WORK TO BE COMPLETED: The task for the listing below is to write out exactly the lines starting at the one containing "Image resolution: width=351" and ending at the one containing "This screenshot has height=201, width=343.", both included. Pictures are to be omitted.

EXTRACTED MATERIAL:
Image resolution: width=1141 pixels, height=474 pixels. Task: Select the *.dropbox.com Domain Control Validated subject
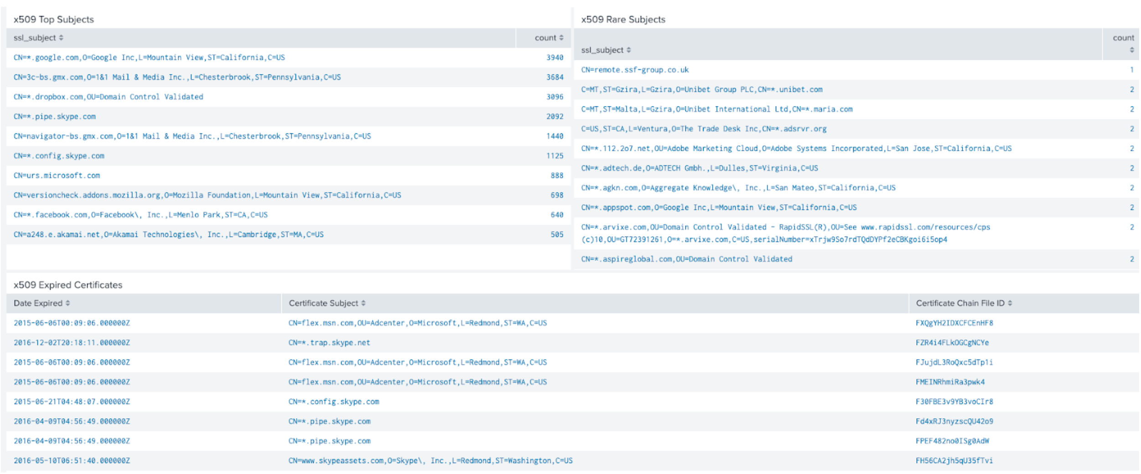108,97
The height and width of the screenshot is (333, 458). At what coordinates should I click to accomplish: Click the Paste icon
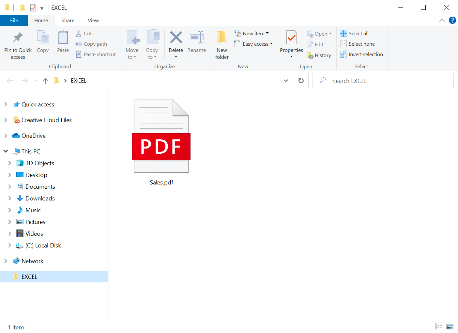tap(63, 41)
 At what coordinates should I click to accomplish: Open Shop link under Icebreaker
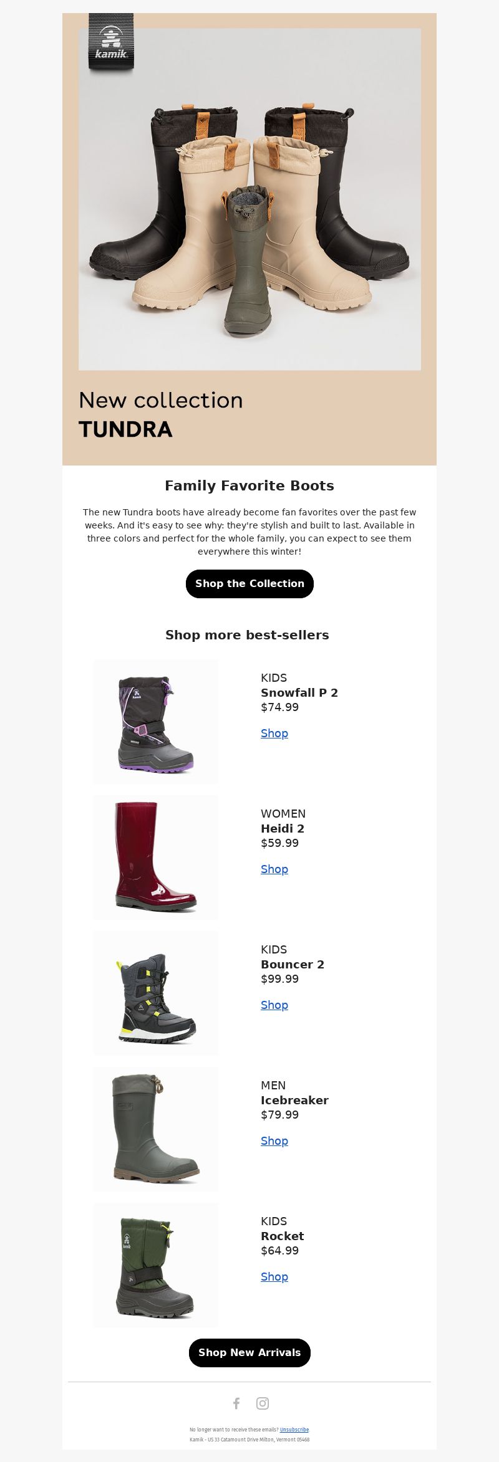274,1141
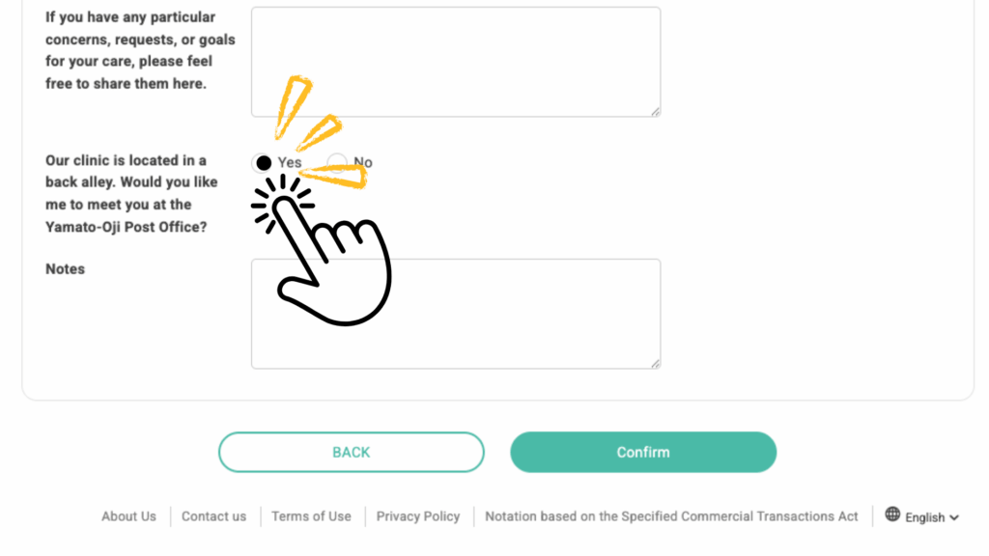989x556 pixels.
Task: Focus the concerns and goals text area
Action: click(x=456, y=62)
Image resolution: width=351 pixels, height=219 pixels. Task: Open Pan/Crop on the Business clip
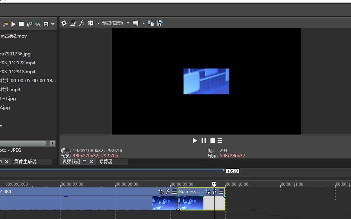click(x=208, y=192)
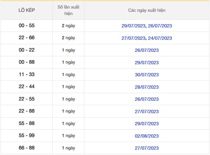Click 27/07/2023 link in 22 - 88 row
This screenshot has height=155, width=210.
pos(147,112)
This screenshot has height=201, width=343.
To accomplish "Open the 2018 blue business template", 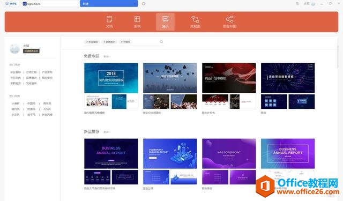I will coord(111,78).
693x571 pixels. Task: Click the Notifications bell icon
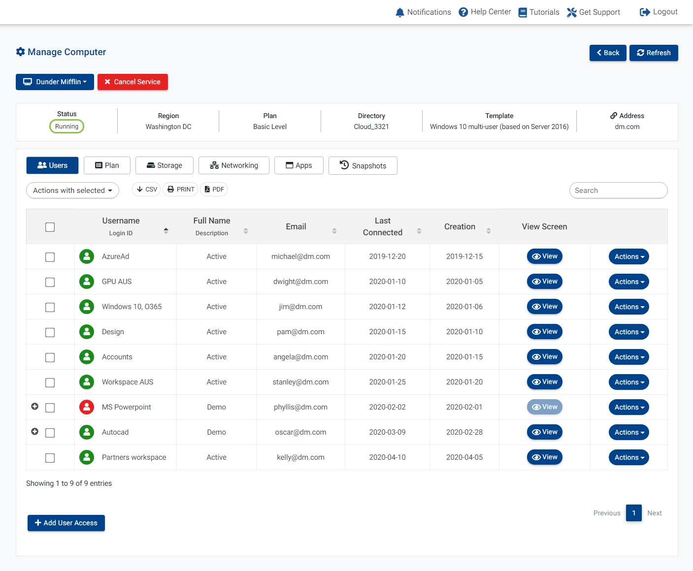pyautogui.click(x=400, y=12)
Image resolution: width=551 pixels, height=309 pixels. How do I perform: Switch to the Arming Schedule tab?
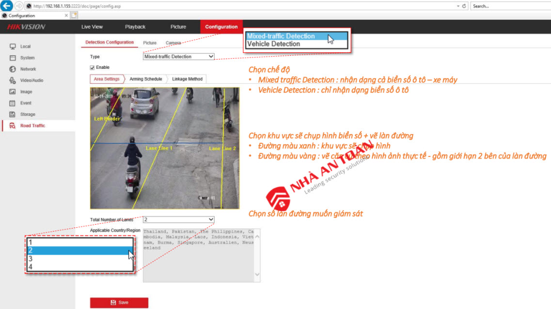145,79
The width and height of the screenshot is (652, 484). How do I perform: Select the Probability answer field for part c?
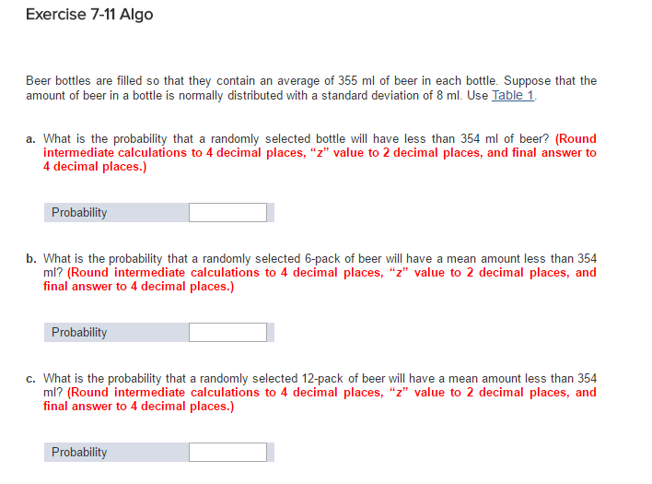[x=227, y=453]
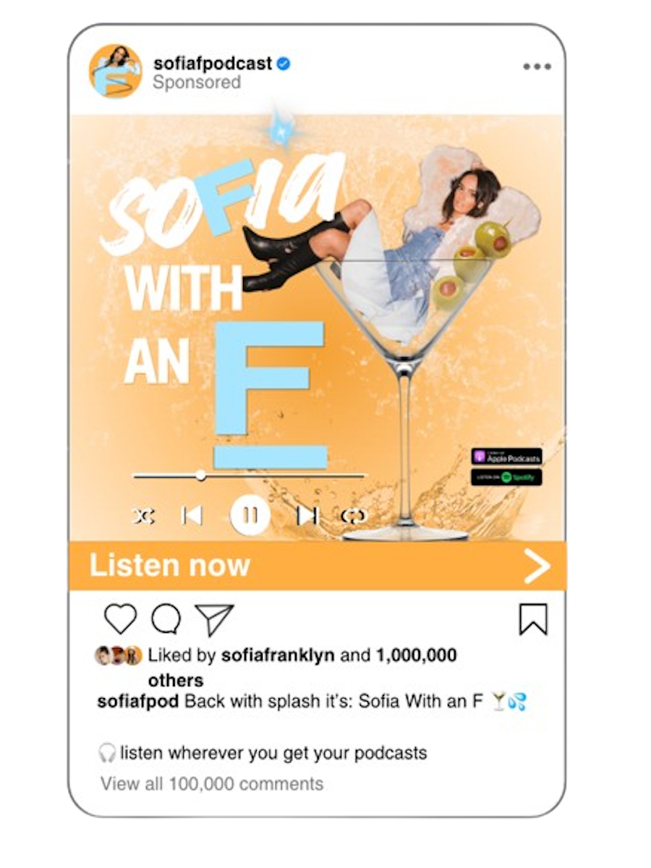This screenshot has height=868, width=651.
Task: Share post with paper plane icon
Action: 214,620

EXERCISE RESPONSE:
Image resolution: width=351 pixels, height=219 pixels. Task: Open Pan/Crop on the Business clip
click(x=208, y=192)
Click 27/07/2023 link in 22 - 88 row
This screenshot has height=155, width=210.
pos(147,112)
This screenshot has height=201, width=343.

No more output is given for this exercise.